◆ TEXTE DE LA PAGE ◆

Le titre anglais indique qu’il s’agit de « voyages », faisant par là référence au fait que Mr Blank voyage en imagination : dans son passé (souvenirs d’enfance et d’adolescence) dans le manuscrit esquissé d’un certain John Trause dont il imagine la suite.


Ces voyages restent limités. Mr Blank dont le nom évoque la page blanche, l’espace vide, la désincarnation, est un vieux monsieur plus ou moins amnésique, quelque peu handicapé physique, qui vit dans une pièce fermée dont il ne sait s’il peut sortir. On lui conseille en tout cas de rester cloîtré. Il reçoit des visites de la part de gens qu’il se rappelle avoir envoyé autrefois en mission ( des missions difficiles et périlleuses). Ils lui en veulent, tout en étant secourables. C’est Anna Blume qui paraît être le personnage central.


Peut-être le roman  dont  son auteur est le plus satisfait ?


Mr Blank se pense prisonnier de créatures qui lui veulent du mal, mais il sait aussi que c’est plus complexe que cela… 
 

 Mr Blank apparaît cousin des créatures de  Beckett : le thème du vieux monsieur, en détresse, enfermé, entravé dans ses mouvements… surtout l’insistance sur les problèmes matériels, les besoins corporels, les obstacles physiques… mais c’est du Beckett « light ». Mr Blank , si triste que soit sa position, se paye des  petits instant de bonheur et de fantaisie qu’envierait un Molloy.  


De plus il est capable de concevoir une intrigue et de la détailler, en imaginant la suite du récit de John Trause, dont il a lu le début, un manuscrit posé sur son bureau.


Ce récit est intéressant : Les dirigeants du pays imaginé par Trause, La Confédération, veulent à tout prix déclencher une guerre contre leurs voisins les Primitifs (que Mr. Blank va rebaptiser les Djiens) pour exalter le sentiment patriotique; ils veulent également que ce soit les Djiens qui passent pour les avoir attaqués, afin de légitimer ladite guerre. Ils envoient une armée en territoire Djien, et la déciment eux-mêmes, voyant que les Djiens ne réagissent pas. Et se servent d’un haut fonctionnaire Graf, pour lui faire constater, alors qu’il est en territoire Djien, la décimation de cette armée. Ce récit de Graf va servir à laisser croire que les Djiens ont attaqué l’armée en question.

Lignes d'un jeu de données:
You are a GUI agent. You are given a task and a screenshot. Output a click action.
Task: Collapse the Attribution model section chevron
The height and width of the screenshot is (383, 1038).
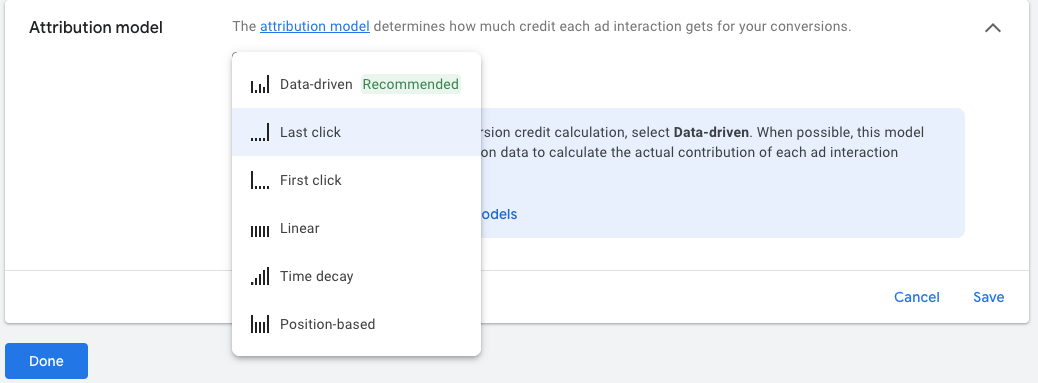(992, 28)
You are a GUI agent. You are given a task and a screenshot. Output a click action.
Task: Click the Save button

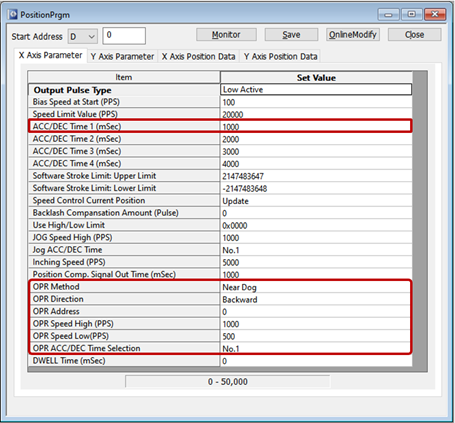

◆ CONSIGNE ◆
Recopiez le passage du texte sur Mr Blank situé entre « Mr Blank se » et « qu’envierait un Molloy. », ces deux bornes comprises.

◆ CORRIGÉ ◆
Mr Blank se pense prisonnier de créatures qui lui veulent du mal, mais il sait aussi que c’est plus complexe que cela… 
 

 Mr Blank apparaît cousin des créatures de  Beckett : le thème du vieux monsieur, en détresse, enfermé, entravé dans ses mouvements… surtout l’insistance sur les problèmes matériels, les besoins corporels, les obstacles physiques… mais c’est du Beckett « light ». Mr Blank , si triste que soit sa position, se paye des  petits instant de bonheur et de fantaisie qu’envierait un Molloy.